JOB —
Count the lines in the data that contain the word "pixels". Reply with the number only.

(Word and element location records)
* Start *

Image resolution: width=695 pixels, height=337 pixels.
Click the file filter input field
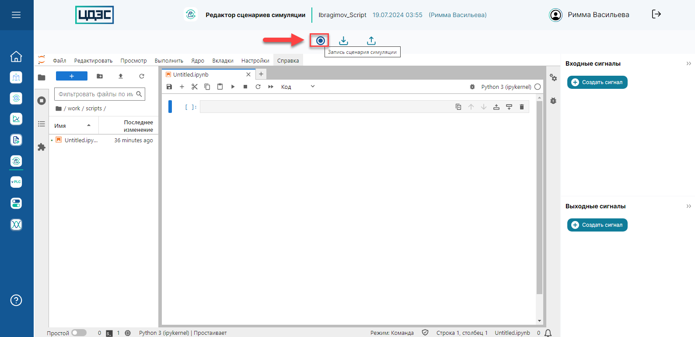click(96, 94)
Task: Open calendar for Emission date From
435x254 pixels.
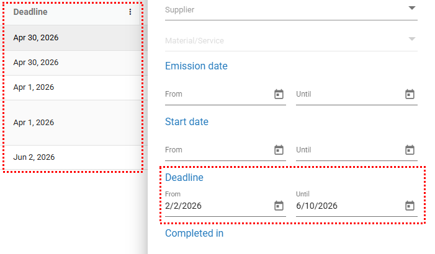Action: tap(279, 94)
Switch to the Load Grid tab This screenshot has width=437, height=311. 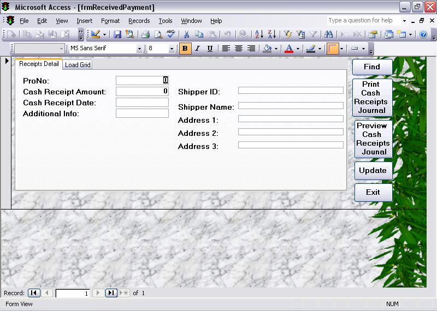(78, 65)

* End *

CORRECT OUTPUT —
2